Pero no se va a un espectáculo sólo a ver al público. Y hay que reconocer que fue un buen concierto. Simon y Garfunkel, con su cara de buenos y su convencimiento de que el propio mensaje no sólo es internacional sino intergeneracional, gustaron, exaltaron, hicieron recordar, hicieron esperar. Sus baladas románticas, su forma genuina de folk-rock sin aristas, se vino a demostrar que pueden inspirar no sólo a un estadista sino al chulo de barrio. Y el público mostró su aprobación no sólo aplaudiendo sino encendiendo luces.

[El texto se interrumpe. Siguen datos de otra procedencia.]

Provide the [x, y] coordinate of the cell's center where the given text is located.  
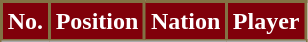
Position [96, 22]
No. [26, 22]
Player [266, 22]
Nation [186, 22]
Locate the cell with the specified text and output its [x, y] center coordinate. 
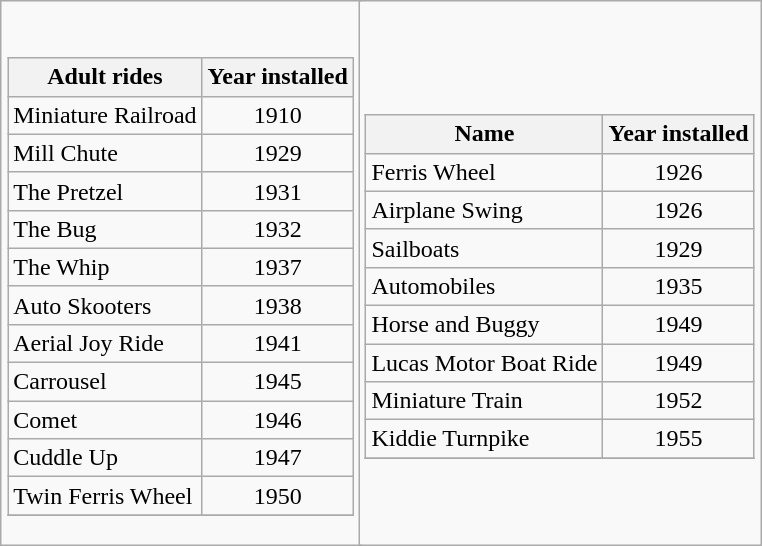
1955 [678, 439]
Comet [105, 420]
1935 [678, 286]
The Bug [105, 229]
Cuddle Up [105, 458]
Sailboats [484, 248]
1941 [278, 343]
Adult rides [105, 77]
1937 [278, 267]
1952 [678, 401]
The Pretzel [105, 191]
Auto Skooters [105, 305]
Twin Ferris Wheel [105, 496]
1910 [278, 115]
Miniature Railroad [105, 115]
1931 [278, 191]
Carrousel [105, 382]
1932 [278, 229]
Airplane Swing [484, 210]
1947 [278, 458]
1938 [278, 305]
Automobiles [484, 286]
1950 [278, 496]
Kiddie Turnpike [484, 439]
The Whip [105, 267]
Name [484, 134]
1946 [278, 420]
Lucas Motor Boat Ride [484, 363]
Aerial Joy Ride [105, 343]
Ferris Wheel [484, 172]
Mill Chute [105, 153]
Horse and Buggy [484, 324]
1945 [278, 382]
Miniature Train [484, 401]
Determine the (x, y) coordinate at the center of the cell enclosing the given text.  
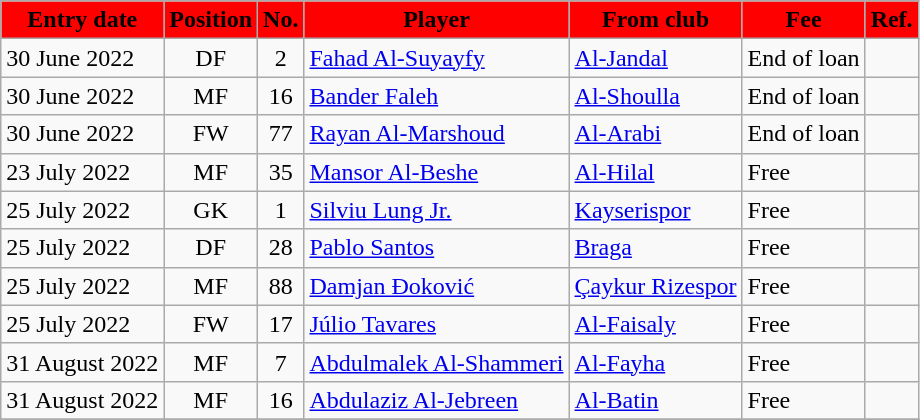
Al-Batin (656, 400)
7 (281, 362)
Braga (656, 248)
Damjan Đoković (436, 286)
Kayserispor (656, 210)
Abdulmalek Al-Shammeri (436, 362)
Al-Arabi (656, 134)
Bander Faleh (436, 96)
Al-Faisaly (656, 324)
Abdulaziz Al-Jebreen (436, 400)
35 (281, 172)
77 (281, 134)
1 (281, 210)
Rayan Al-Marshoud (436, 134)
Al-Jandal (656, 58)
2 (281, 58)
Entry date (82, 20)
Çaykur Rizespor (656, 286)
17 (281, 324)
Júlio Tavares (436, 324)
Mansor Al-Beshe (436, 172)
From club (656, 20)
88 (281, 286)
Position (211, 20)
Al-Fayha (656, 362)
GK (211, 210)
28 (281, 248)
Al-Shoulla (656, 96)
23 July 2022 (82, 172)
No. (281, 20)
Al-Hilal (656, 172)
Silviu Lung Jr. (436, 210)
Ref. (892, 20)
Fahad Al-Suyayfy (436, 58)
Fee (804, 20)
Pablo Santos (436, 248)
Player (436, 20)
Output the [x, y] coordinate of the center of the cell containing the given text.  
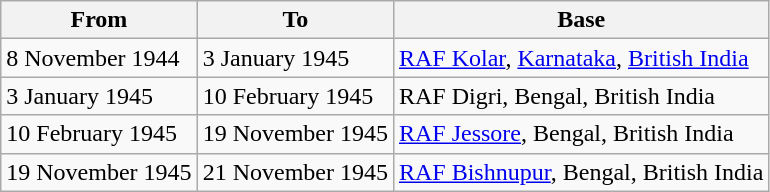
RAF Bishnupur, Bengal, British India [580, 172]
8 November 1944 [99, 58]
RAF Digri, Bengal, British India [580, 96]
Base [580, 20]
To [295, 20]
RAF Kolar, Karnataka, British India [580, 58]
21 November 1945 [295, 172]
From [99, 20]
RAF Jessore, Bengal, British India [580, 134]
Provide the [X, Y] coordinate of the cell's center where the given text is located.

Lo malo del concierto es que fue un recital. Y ahí está la clave de una decepción, de esa falta de auténtico entusiasmo que era evidente entre el público, o buena parte de él. Simon y Garfunkel son los exponentes de un tipo de música que sólo va al oído, sin tentar la mirada, sin convocar al cuerpo. En eso son históricos, niños-flor, flor de un día. Porque en los años sesenta, la música, tras los electrizantes caderazos de Elvis Presley, volvía a ser sonido, mensaje, hasta sermón: se hacían fotocopias de las letras de Joplin, Cohen y Young, y lo perfecto era escuchar estas piezas recostado en el suelo, sobre unos cojines, y cogiendo la mano de nuestro ser amado.

Vino en los 60 una revolución que no llegó a ser sangrienta, aunque hoy continúe. La música se hizo carne, espectáculo, rito, y acudir a un concierto era algo irrepetible: se asistía a una función única, en la que el "directo", la luz, el vestuario, tenían igual peso que la canción cantada. El nuevo espectador caía en la cuenta, viendo a Bowie, a Jagger, de lo que sabe el que hoy va a la ópera: no es lo mismo escuchar en un disco a Plácido Domingo que verlo actuar, con su cuerpo y su voz en un bello montaje de Tosca.

Simon y Garfunkel son unos grandes músicos, regalan el oído. ¿Pero vale la pena, la lluvia, los dineros, ir a verles, erectos como palos, en un feo escenario con luces de verbena? 40.000 personas decían ayer sí, y tanta gente junta no debe equivocarse.